● **Records provided**
--- START ---

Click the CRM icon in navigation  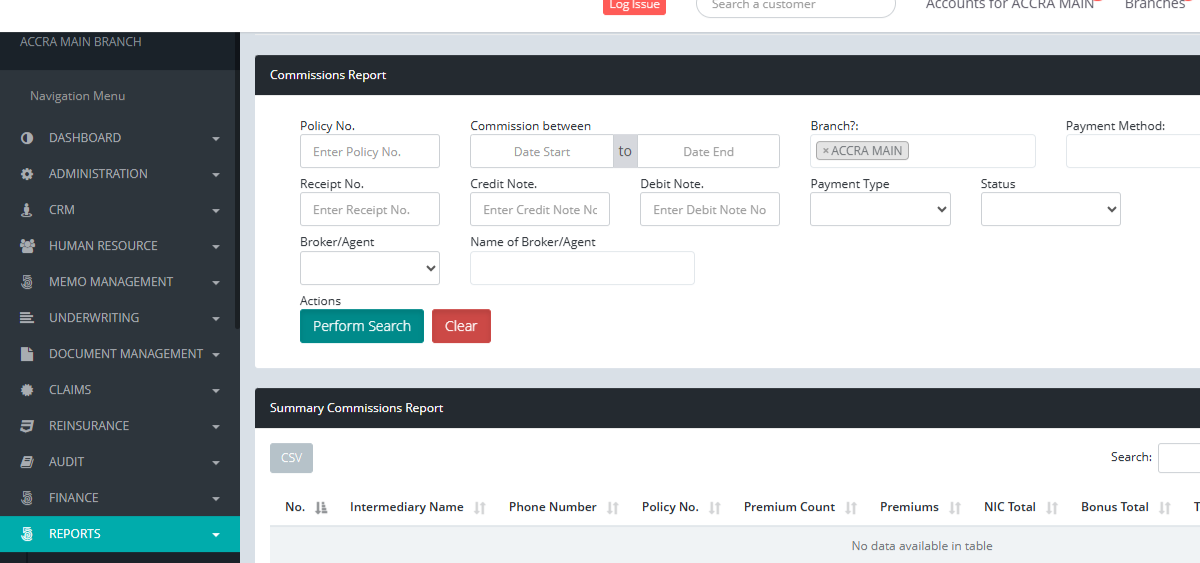(27, 210)

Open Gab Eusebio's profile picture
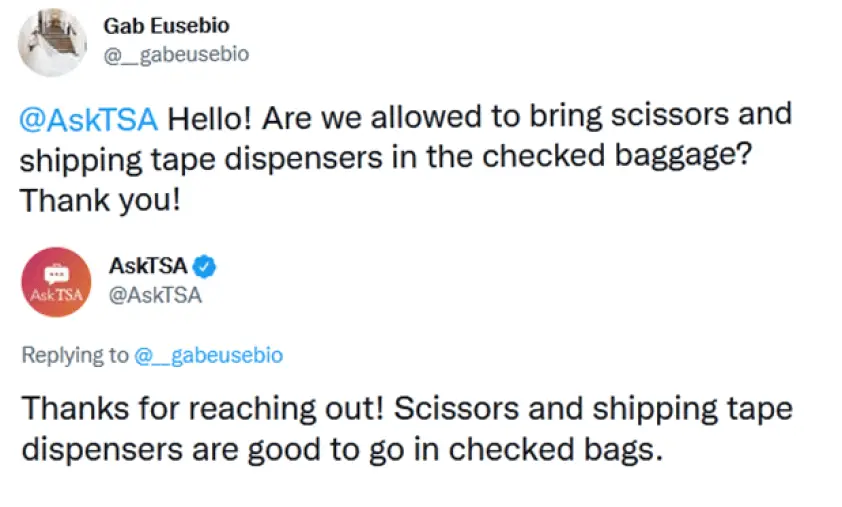(52, 42)

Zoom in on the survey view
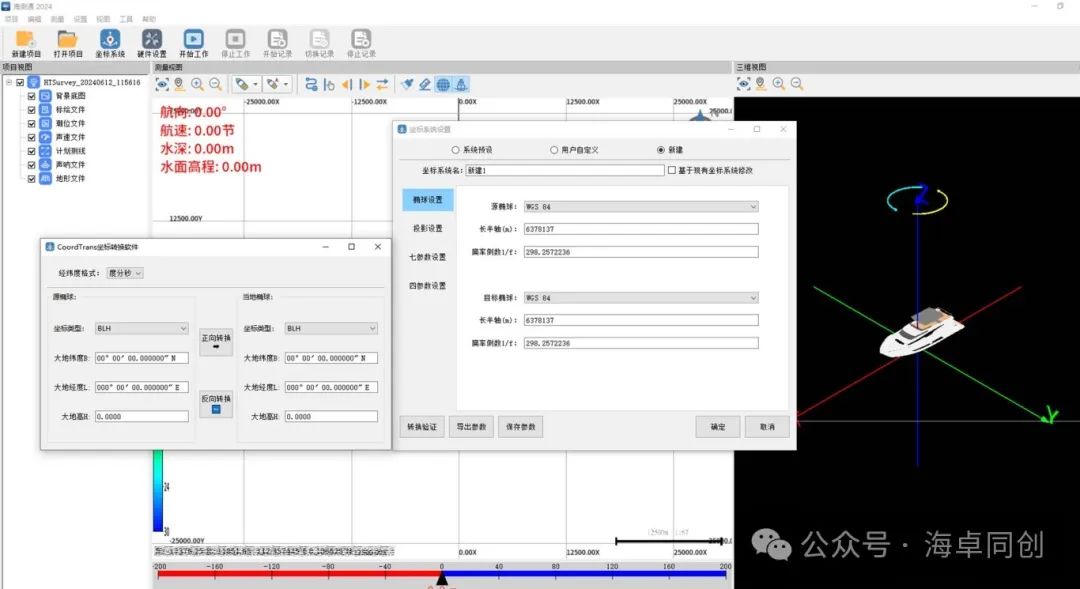click(x=197, y=85)
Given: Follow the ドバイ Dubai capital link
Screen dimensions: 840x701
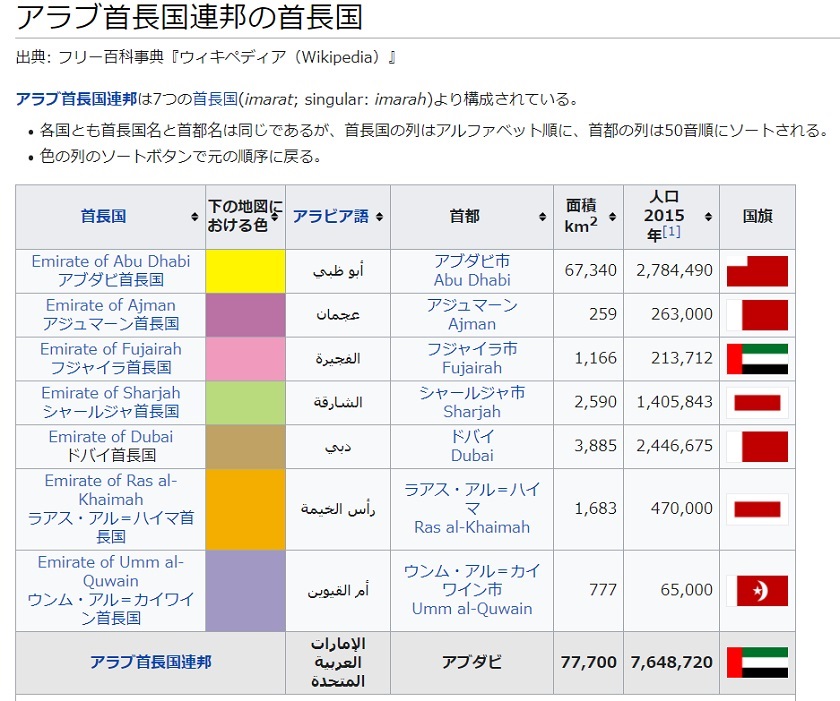Looking at the screenshot, I should (x=472, y=446).
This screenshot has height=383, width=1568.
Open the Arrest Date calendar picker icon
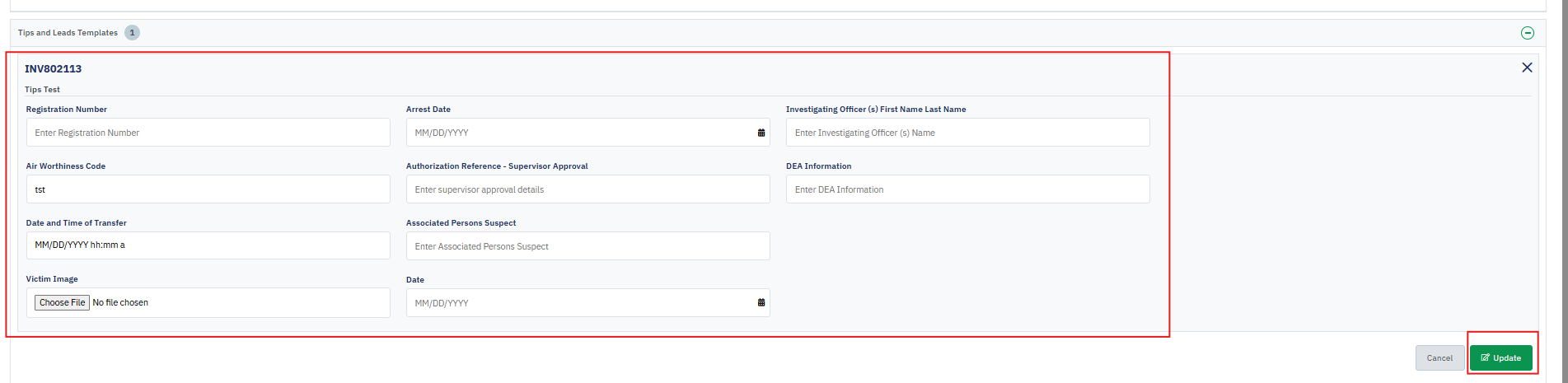pyautogui.click(x=761, y=133)
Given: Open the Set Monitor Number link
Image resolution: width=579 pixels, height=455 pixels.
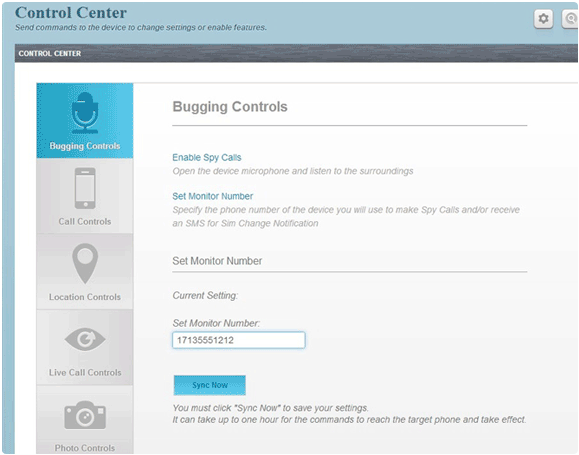Looking at the screenshot, I should [x=212, y=196].
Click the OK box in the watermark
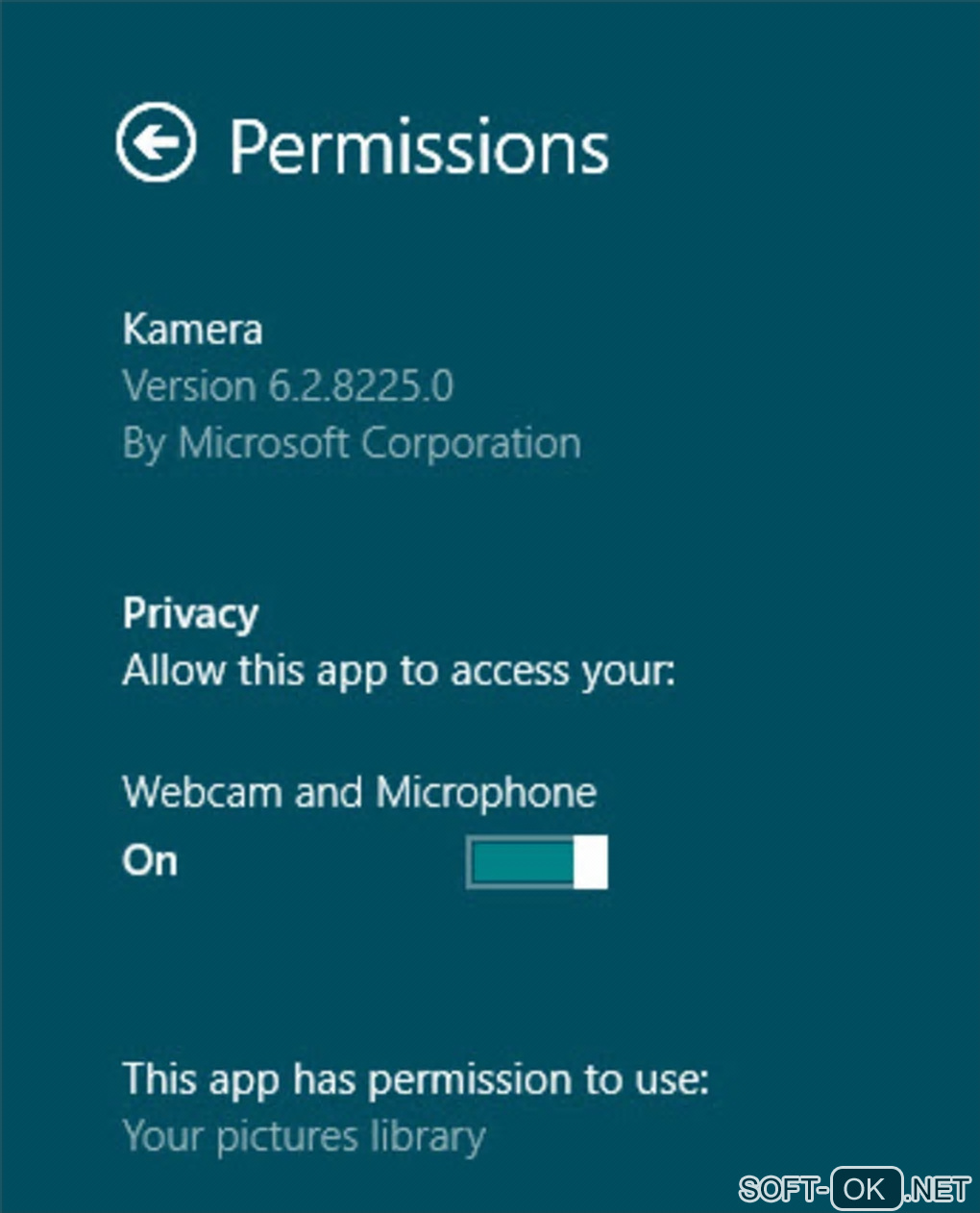 click(x=866, y=1189)
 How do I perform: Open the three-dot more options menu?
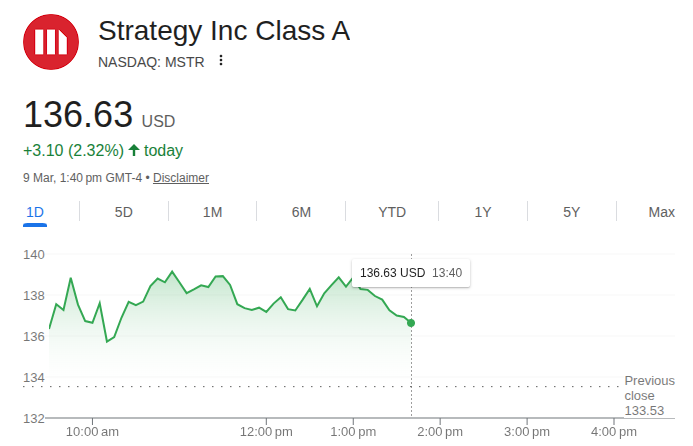coord(221,61)
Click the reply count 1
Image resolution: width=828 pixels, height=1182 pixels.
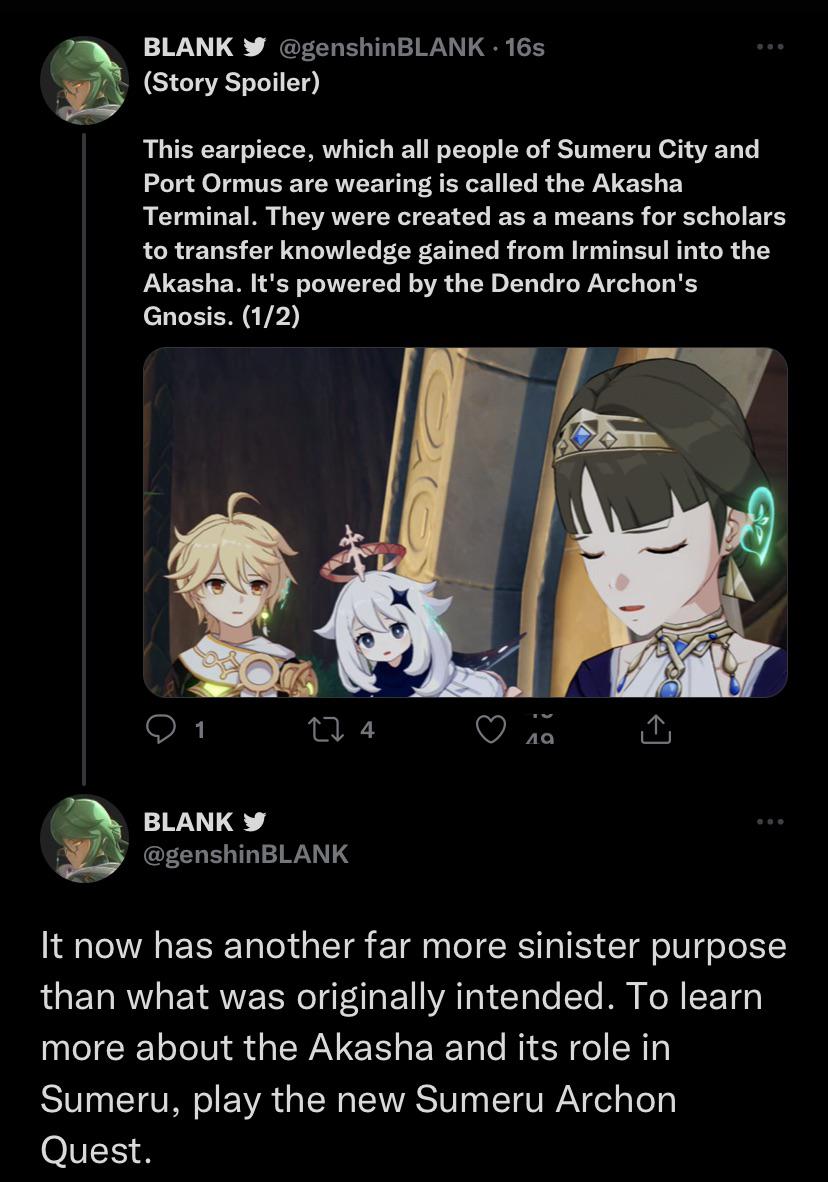199,729
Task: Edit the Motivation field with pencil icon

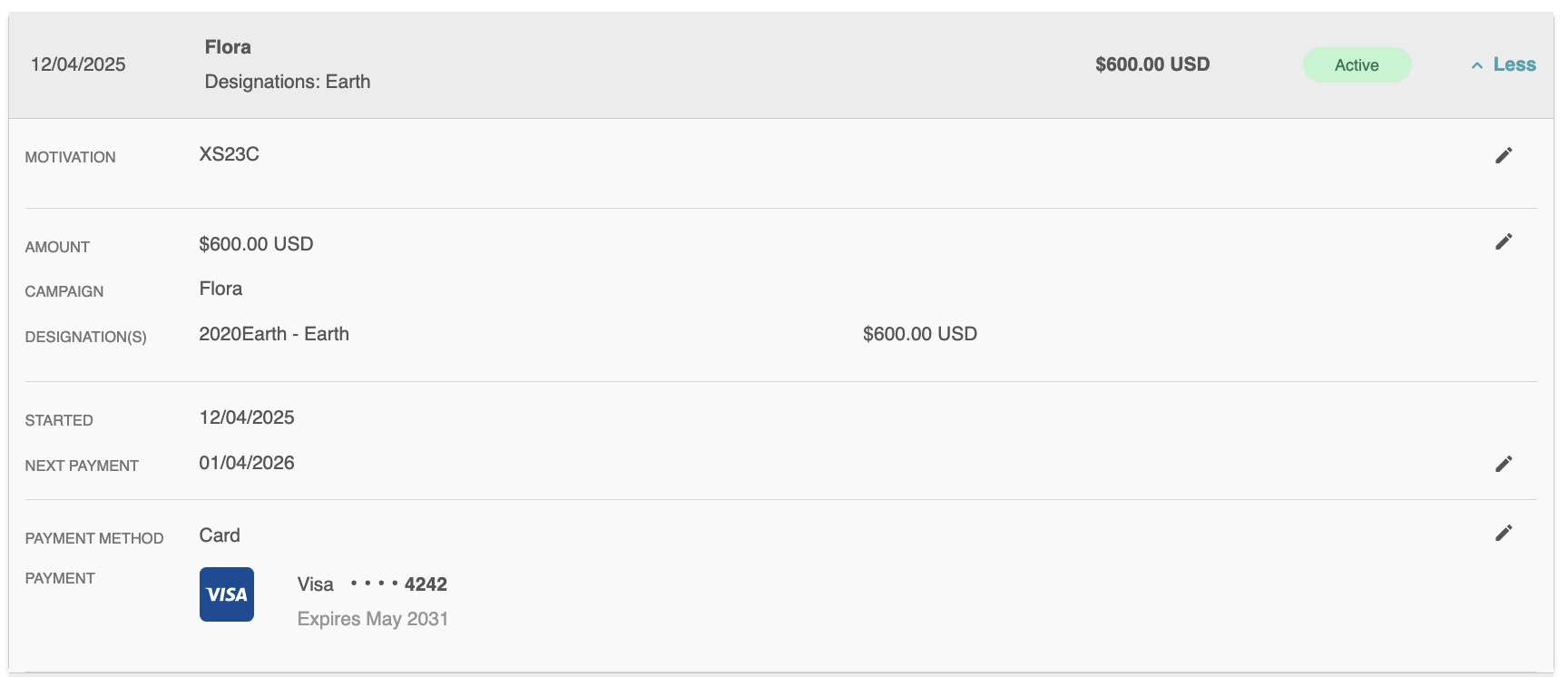Action: coord(1504,155)
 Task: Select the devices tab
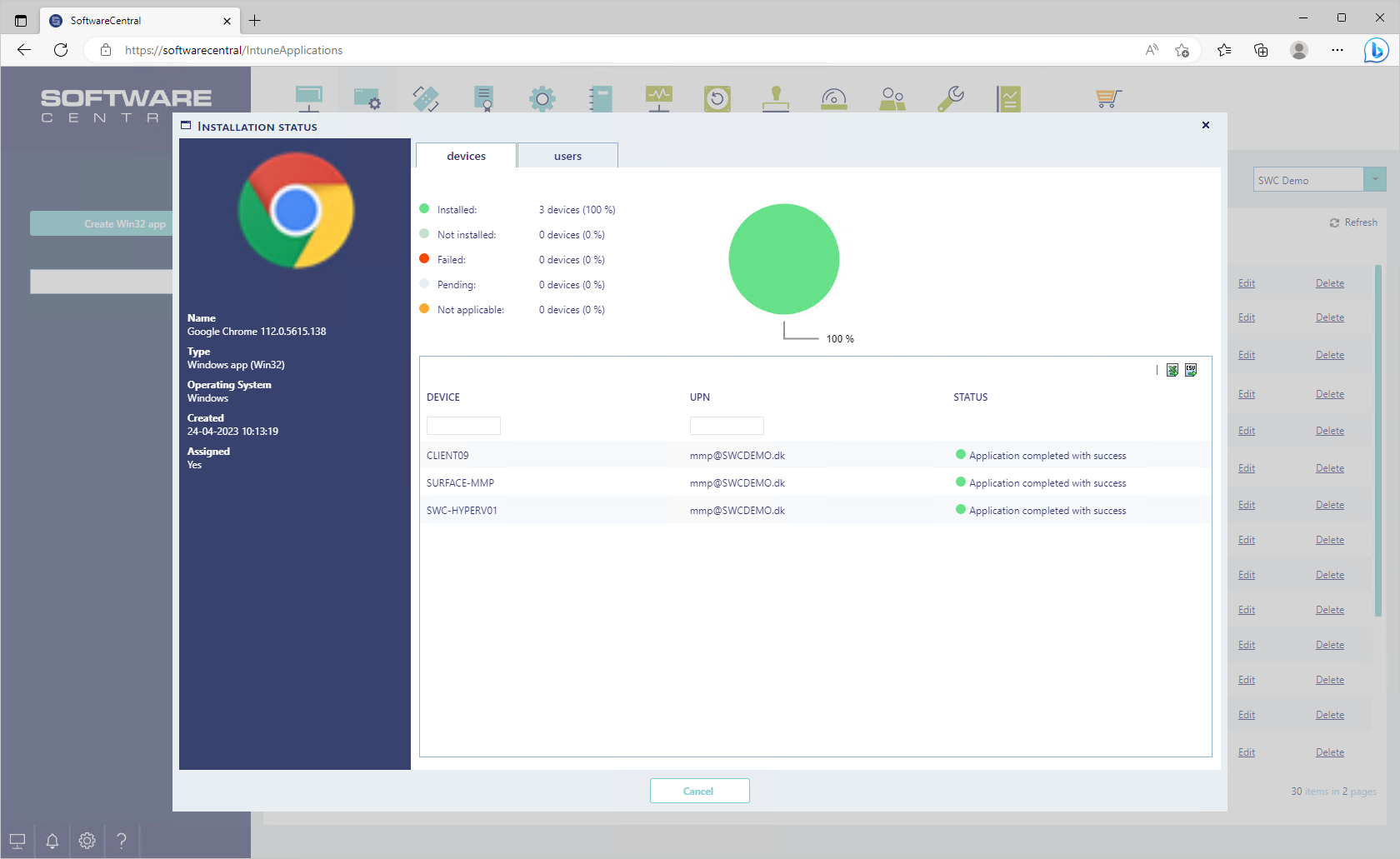[466, 156]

--- END ---

● **Aim of the exercise**
Give the number of lines above that contain the word "link", with no other text.

● **Written reply**
2